Well that’s fun to say out loud.

After milling around the RoguelikeDev subreddit this weekend I stumbled upon Rot.js, a JavaScript Roguelike Toolkit made by Ondrej Zara.

Rot.js has a nice tutorial which helps you learn the toolkit buy making a roguelike game covering map generation, AStar pathfinding, the game engine, and other such good stuff. By the end of the tutorial I had made something that was functionally a game and looked like this:


This is all well and good for those hardcore roguelike players who love the ascii graphics, but those are not for me, so I ported the tutorial outcome to my favourite HTML5 game engine; PlayCanvas. After a little changing of the code, it looked like this (click inside the game to play):

Movement – Arrow Keys
Open Box – Space or Enter


The changes required to port it to PlayCanvas mostly revolved around the draw and displaying of the map and entities. The Rot.js tools handle the drawing of the entities themselves using the ROT.Display, which draws the ascii characters directly onto the canvas.

This is not much use in PlayCanvas as the Player and Pedro are 3D entities who need to be moved in the PlayCanvas way, so the draw functions turn from the Rot.js tutorial draw:

    Game.display.draw(this._x, this._y, "@", "#ff0");

to the PlayCanvas entity move:

    this.entity.setPosition(this.x, 0.5, this.y);


The draw function for the Game object had to change a bit more drastically. In the tutorial, the way to draw the map is to iterate over every floor tile and box and then call display.draw with the relevant ascii character:

    _drawWholeMap: function() {
        for (var key in {
            var parts = key.split(",");
            var x = parseInt(parts[0]);
            var y = parseInt(parts[1]);
            this.display.draw(x, y,[key]);

In PlayCanvas this became a bit more complex. The map must still be iterated over, but now instead of calling a simple draw function with an ascii character you need to clone a new entity for every floor tile and box and set their positions:

    _drawWholeMap: function(){
        //Draw map
        var floorTemplate = app.root.findByName('Template_Floor');
        for(var key in{
            var floor = floorTemplate.clone();
            var parts = key.split(",");
            var x = parseInt(parts[0], 10);
            var y = parseInt(parts[1], 10);
            floor.setPosition(x, 0, y);
        //Draw boxes
        var boxTemplate = app.root.findByName('Template_Box');
        for(var i = 0; i < this.boxPositions.length; i++){
            var box = boxTemplate.clone();
            box.setPosition(this.boxPositions[i][0], 0, this.boxPositions[i][1]);


In the tutorial all of the output text is displayed via alerts:

    alert("There is no box here!");

Though this would still have worked in PlayCanvas, I thought a better solution would have been to display the text on-screen.
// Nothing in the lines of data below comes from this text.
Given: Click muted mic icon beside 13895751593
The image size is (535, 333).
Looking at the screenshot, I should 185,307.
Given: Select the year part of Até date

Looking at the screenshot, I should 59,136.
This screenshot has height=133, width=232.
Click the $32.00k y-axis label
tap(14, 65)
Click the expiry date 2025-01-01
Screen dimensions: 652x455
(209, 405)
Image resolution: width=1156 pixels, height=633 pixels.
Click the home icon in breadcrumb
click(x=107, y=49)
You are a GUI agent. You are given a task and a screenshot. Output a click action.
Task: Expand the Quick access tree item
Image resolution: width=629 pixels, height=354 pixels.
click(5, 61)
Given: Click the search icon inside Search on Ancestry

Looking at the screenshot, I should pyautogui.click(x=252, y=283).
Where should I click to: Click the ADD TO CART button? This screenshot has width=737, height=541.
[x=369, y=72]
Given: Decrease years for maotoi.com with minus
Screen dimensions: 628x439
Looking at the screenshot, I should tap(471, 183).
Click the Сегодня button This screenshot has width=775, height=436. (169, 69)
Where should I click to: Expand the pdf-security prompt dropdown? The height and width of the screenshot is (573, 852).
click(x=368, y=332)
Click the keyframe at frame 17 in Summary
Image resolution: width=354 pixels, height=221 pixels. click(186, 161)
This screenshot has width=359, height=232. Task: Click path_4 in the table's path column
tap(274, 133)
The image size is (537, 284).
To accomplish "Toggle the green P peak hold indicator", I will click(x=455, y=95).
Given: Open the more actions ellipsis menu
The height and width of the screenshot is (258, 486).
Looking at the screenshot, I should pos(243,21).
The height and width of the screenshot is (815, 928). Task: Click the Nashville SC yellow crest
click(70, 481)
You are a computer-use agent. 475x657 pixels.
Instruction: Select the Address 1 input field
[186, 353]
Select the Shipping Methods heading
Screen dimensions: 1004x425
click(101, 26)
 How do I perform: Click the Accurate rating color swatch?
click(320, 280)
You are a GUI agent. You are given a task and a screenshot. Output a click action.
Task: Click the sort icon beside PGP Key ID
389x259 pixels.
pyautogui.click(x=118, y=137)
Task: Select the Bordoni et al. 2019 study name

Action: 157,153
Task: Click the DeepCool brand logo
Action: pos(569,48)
For this I used another JavaScript library called Raphael.js. With this I could easily write the text directly onto the game screen instead of using alerts:

    this.outputPaper = Raphael(10, 10, 800, 50);
    this.outputPaper.text(5, 10, string).attr({
        font: 25 + "px Indie Flower, Helvetica, cursive, sans-serif",
        fill: "#fff",
        "text-anchor": "Start"


There were a few other small changes I made to get this working in PlayCanvas. The full project and code can be seen here. Note that at the end of the tutorial it mentions some issues with the game, such as it not ending when it should and the pathfinding breaking if the Player stands on the same tile as Pedro. These issues are still in the PlayCanvas version as I just directly ported the tutorial without attempting to fix any of these issues.